– Ela era a minha parceira, seu filho da mãe! Era a minha melhor... – A
máscara colou-se à boca de Harry e fez com que fosse difícil respirar. Mas,
apesar disso, a voz da pessoa sem rosto continuou a falar:
– Fui eu que a mandei para os anjinhos.
– ... amiga. – Harry premiu o gatilho. Não aconteceu nada. Abriu os olhos.

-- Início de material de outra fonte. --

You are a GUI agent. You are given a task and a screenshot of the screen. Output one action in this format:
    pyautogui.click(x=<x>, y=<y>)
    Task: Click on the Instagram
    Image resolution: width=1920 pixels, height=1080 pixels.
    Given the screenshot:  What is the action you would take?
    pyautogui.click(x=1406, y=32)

A primeira coisa que Harry pensou foi que adormecera. Estava sentado na
mesma poltrona verde a olhar para o ecrã sem vida. No entanto, o casaco não
estava ali anteriormente. Fora colocado por cima dele, cobria-lhe metade do
rosto; sentia o tecido molhado na boca. E a luz do dia enchia a sala. Depois
sentiu o martelo. Atingiu um nervo atrás dos seus olhos, uma e outra vez, com
uma precisão impiedosa. O resultado foi uma dor dramática e familiar. Tentou
rebobinar a cassete. Teria acabado no Schrøder’s? Começara a beber em casa
de Anna? Mas era aquilo que ele temera: um vazio. Lembrava-se de estar
sentado na sala de estar depois de falar ao telefone com Anna, mas a isso
seguia-se um enorme vazio. Naquele momento, o conteúdo do seu estômago
ergueu-se. Harry inclinou-se sobre a borda da poltrona e ouviu o vómito a
espalhar-se pelo parquet . Resmungou, fechou os olhos e tentou afastar o som
do telefone que não parava de tocar. Quando o gravador de mensagens
interrompeu o toque, adormeceu.
Era como se alguém lhe tivesse cortado o tempo aos pedaços e deitado fora
os restos. Voltou a acordar, mas demorou-se a abrir os olhos para descobrir se
houvera alguma melhoria. Nenhuma que conseguisse detectar. A única
diferença era que as marteladas se espalhavam por uma zona maior, fedia a
vómito e sabia que não seria capaz de voltar a adormecer. Contou até três,
levantou-se, cambaleou os oitos passos que o conduziram até à casa de banho,
enfiou a cabeça entre os joelhos e esvaziou o estômago. Apoiou-se no
lavatório para se levantar, enquanto se esforçava para recuperar o fôlego. Para
sua surpresa, viu que a substância amarela que escorria pela porcelana branca
continha partículas verdes e vermelhas. Agarrou um dos pedaços vermelhos
entre o polegar e o indicador, levou-o até à torneira onde o lavou e ergueu à
luz. Depois voltou a pousá-lo cautelosamente entre os dentes e mastigou. Fez
um esgar quando sentiu o suco ardente do pimento japone . Lavou o rosto e
endireitou-se. E viu o enorme olho negro ao espelho. A luz na sala de estar
picou-lhe os olhos enquanto ouvia a mensagem que alguém lhe deixara no
gravador.
«É Beate Lønn. Espero não estar a incomodar, mas Ivarsson disse que eu
devia ligar de imediato. Houve outro assalto a um banco. O Den norske Bank,
em Kirkeveien, entre o parque Frogner e o cruzamento Majorstuen.»